Therefore, my tip for Scrum masters without a software development background, who plan to work with software engineers, is to observe a software development team for several sprints without taking a particular role and to learn the language, the specifics of the field and maybe even try to do do some tasks by themselves to experience the complexity of computing in general. This way, hopefully, the foundations can be laid for earning trust and being accepted as a valid contributor to the team goals.

Max: In comparison: What do Scrum masters who are software engineers themselves have to pay specific attention to?

Andreas: In my opinion, former software engineers have a particular advantage, if and only if, they embrace their role as a Scrum master and use their software development experience for tackling the challenges of their team. In many cases, I’ve experienced that a former software engineer had fewer problems of steering the process towards iterative delivery. However, the risk of micro-discussions is high, since software engineers often have a dedication for technical issues even if they are not responsible for implementing them themselves. But if—for example—retrospectives are wasted with technical discussions, the team will not evolve with respect to the process quality.

Hence, Scrum masters having worked as software engineers should really pay attention to the main characteristics of the Scrum master role: be focused on the agile mindset, improve the working environment, identify and clear obstacles, etc. Particularly, the relationship with the product owner needs to be carefully developed to establish the necessary positive atmosphere in the team. As product owners are often (unintentionally) considered as outsiders by the software engineers, it is very important to mediate this conflict by leaving some of the software engineering background behind.

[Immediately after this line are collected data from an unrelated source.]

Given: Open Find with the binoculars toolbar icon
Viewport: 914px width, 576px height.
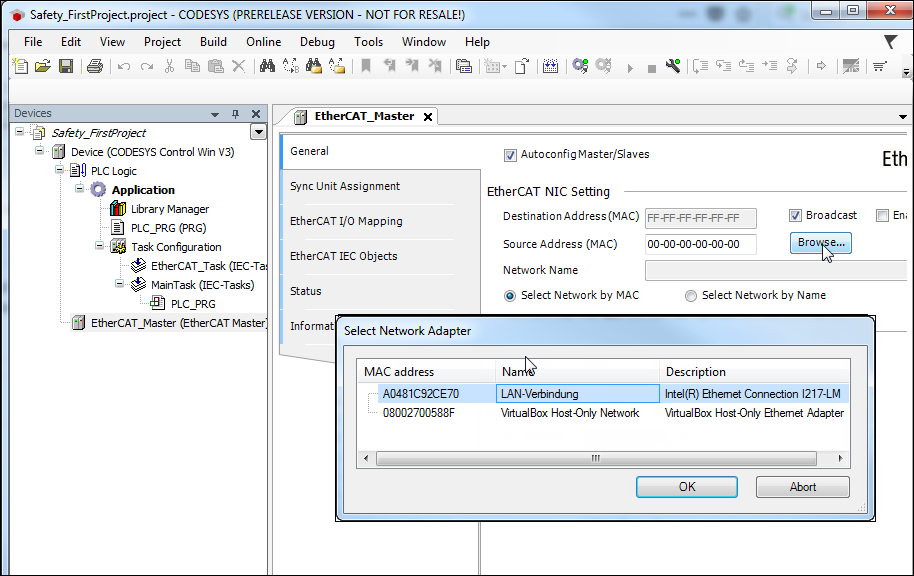Looking at the screenshot, I should click(x=267, y=66).
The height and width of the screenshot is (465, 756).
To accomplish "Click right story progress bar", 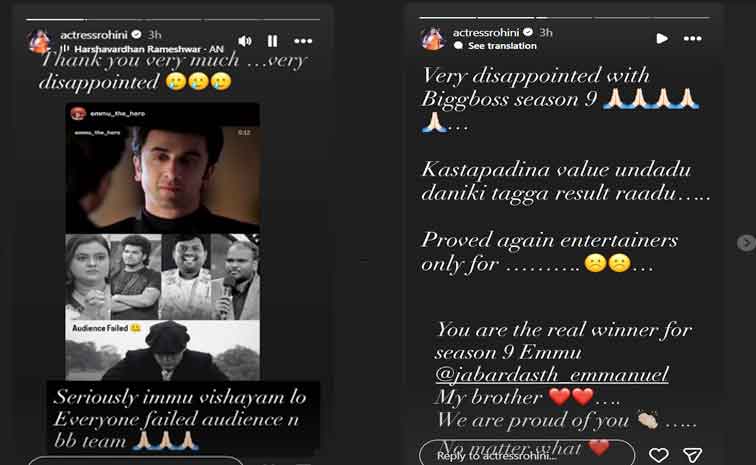I will [x=565, y=17].
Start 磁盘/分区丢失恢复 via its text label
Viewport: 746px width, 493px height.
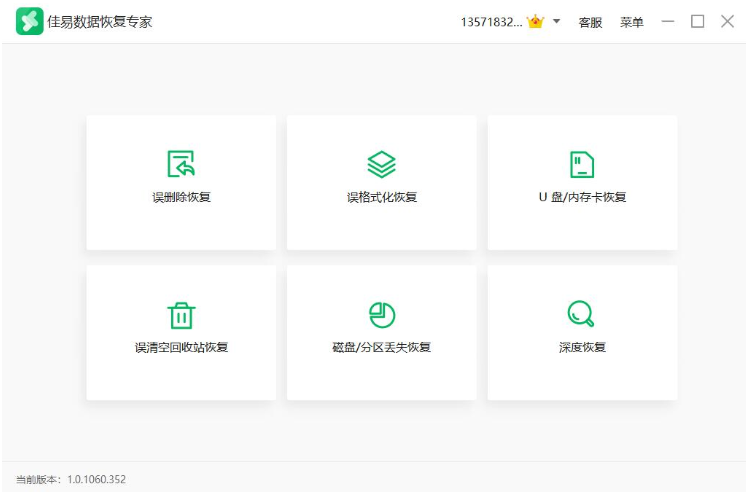click(x=381, y=348)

Max: Is there a threshold in terms of the number of people below which applying Scrum doesn’t make sense?

Andreas: The creation of and working with Scrum artifacts requires some time. In my opinion, you need at least five people in a team, but if the Scrum master and product owner are exclusively assigned to one team, then more software engineers might be required, so that the delivery speed is high enough and the product owner and Scrum master are actually “utilized”. Additionally, it depends on the maturity of the team members and the company. Particularly, if the culture of the company is not following the agile principles, even proven scalable agile frameworks (like SAFe or LESS) have a high risk to fail. In such a non-agile environment I would suggest having a core team focusing on the demanded functionality and additional supporters at the intersection to other teams focusing on solving the obstacles.

In general, I would like to turn the question around: Do you need a Scrum process for, e.g., organizing just 3 software engineers efficiently? My pragmatic solution would be to ensure that they are working together using direct communication. If that doesn’t work, I suggest to temporarily hire an Agile coach and help them find a suitable way of collaborating—but without aiming directly towards a Scrum process.

Max: Can Scrum work without retrospective meetings? If yes, under which circumstances?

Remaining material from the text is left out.